US 11,887,581 B2
	Automatic audio playback of displayed textual content
Rachel Ilan Simpson, London (GB); Benedict Davies, London (GB); and Guillaume Boniface-Chang, London (GB)
Assigned to GOOGLE LLC, Mountain View, CA (US)
Appl. No. 17/052,046
Filed by Google LLC, Mountain View, CA (US); Rachel Ilan Simpson, London (GB); Benedict Davies, London (GB); and Guillaume Boniface-Chang, London (GB)
PCT Filed Nov. 14, 2019, PCT No. PCT/US2019/061401 § 371(c)(1), (2) Date Oct. 30, 2020, PCT Pub. No. WO2021/096507, PCT Pub. Date May 20, 2021.
Prior Publication US 2023/0094174 A1, Mar. 30, 2023
Int. Cl.

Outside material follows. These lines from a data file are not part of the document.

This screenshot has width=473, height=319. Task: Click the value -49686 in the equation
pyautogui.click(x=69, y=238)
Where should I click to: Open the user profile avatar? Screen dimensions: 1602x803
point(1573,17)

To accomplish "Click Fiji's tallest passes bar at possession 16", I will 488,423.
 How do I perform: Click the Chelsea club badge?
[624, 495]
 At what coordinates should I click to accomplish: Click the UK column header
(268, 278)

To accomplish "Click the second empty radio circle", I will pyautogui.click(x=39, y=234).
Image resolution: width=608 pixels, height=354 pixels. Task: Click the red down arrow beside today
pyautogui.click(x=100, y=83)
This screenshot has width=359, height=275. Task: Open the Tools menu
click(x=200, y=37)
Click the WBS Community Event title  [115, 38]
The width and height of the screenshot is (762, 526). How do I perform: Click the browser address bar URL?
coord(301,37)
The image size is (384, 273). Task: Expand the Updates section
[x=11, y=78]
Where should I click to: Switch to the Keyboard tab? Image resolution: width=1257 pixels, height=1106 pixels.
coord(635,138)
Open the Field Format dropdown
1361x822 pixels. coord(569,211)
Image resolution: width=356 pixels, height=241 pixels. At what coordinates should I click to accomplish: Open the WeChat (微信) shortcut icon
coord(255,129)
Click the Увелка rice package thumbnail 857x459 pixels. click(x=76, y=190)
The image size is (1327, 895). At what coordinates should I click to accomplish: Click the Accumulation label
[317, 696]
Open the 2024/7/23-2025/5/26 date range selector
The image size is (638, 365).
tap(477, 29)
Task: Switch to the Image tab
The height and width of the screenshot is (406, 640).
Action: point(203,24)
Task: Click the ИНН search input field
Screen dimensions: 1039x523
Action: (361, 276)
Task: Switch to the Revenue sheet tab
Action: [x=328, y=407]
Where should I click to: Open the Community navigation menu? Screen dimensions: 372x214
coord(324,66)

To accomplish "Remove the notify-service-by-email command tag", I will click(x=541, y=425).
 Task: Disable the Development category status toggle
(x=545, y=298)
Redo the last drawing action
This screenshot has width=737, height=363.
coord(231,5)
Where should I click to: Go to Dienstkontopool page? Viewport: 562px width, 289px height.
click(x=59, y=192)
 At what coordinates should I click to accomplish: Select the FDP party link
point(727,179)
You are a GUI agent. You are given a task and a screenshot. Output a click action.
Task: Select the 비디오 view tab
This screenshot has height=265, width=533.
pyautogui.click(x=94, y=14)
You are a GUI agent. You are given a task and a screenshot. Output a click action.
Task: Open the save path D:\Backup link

G06F 3/04883 (2022.01); G10L 13/08 (2013.01); G06F 3/0485 (2022.01); G10L 13/02 (2013.01)

CPC G10L 13/08 (2013.01) [G06F 3/0485 (2013.01); G10L 13/02 (2013.01)]

19 Claims

1. A computer-implemented method to perform audio playback of displayed textual content, the method comprising:

obtaining, by one or more computing devices, data descriptive of one or more items of content that include a plurality of portions of textual content;

determining, by the one or more computing devices, positional data that indicates respective positions of one or more of the portions of textual content on a display associated with the one or more computing devices;

receiving, by the one or more computing devices, data indicative of a user input that modifies the respective positions of the one or more of the portions of textual content relative to the display; and

responsive to receiving the data indicative of the user input:

determining, by the one or more computing devices, updated positional data that indicates respective updated positions of the one or more of the portions of textual content;

identifying, by the one or more computing devices and based at least in part on the updated positional data, that a first portion of textual content is positioned within a playback area of the display; and

causing, by the one or more computing devices, playback of an audio signal that includes speech of at least a portion of the first portion of textual content, wherein the speech of at least a portion of the first portion of textual content is determined at least in part using a trained machine learned model.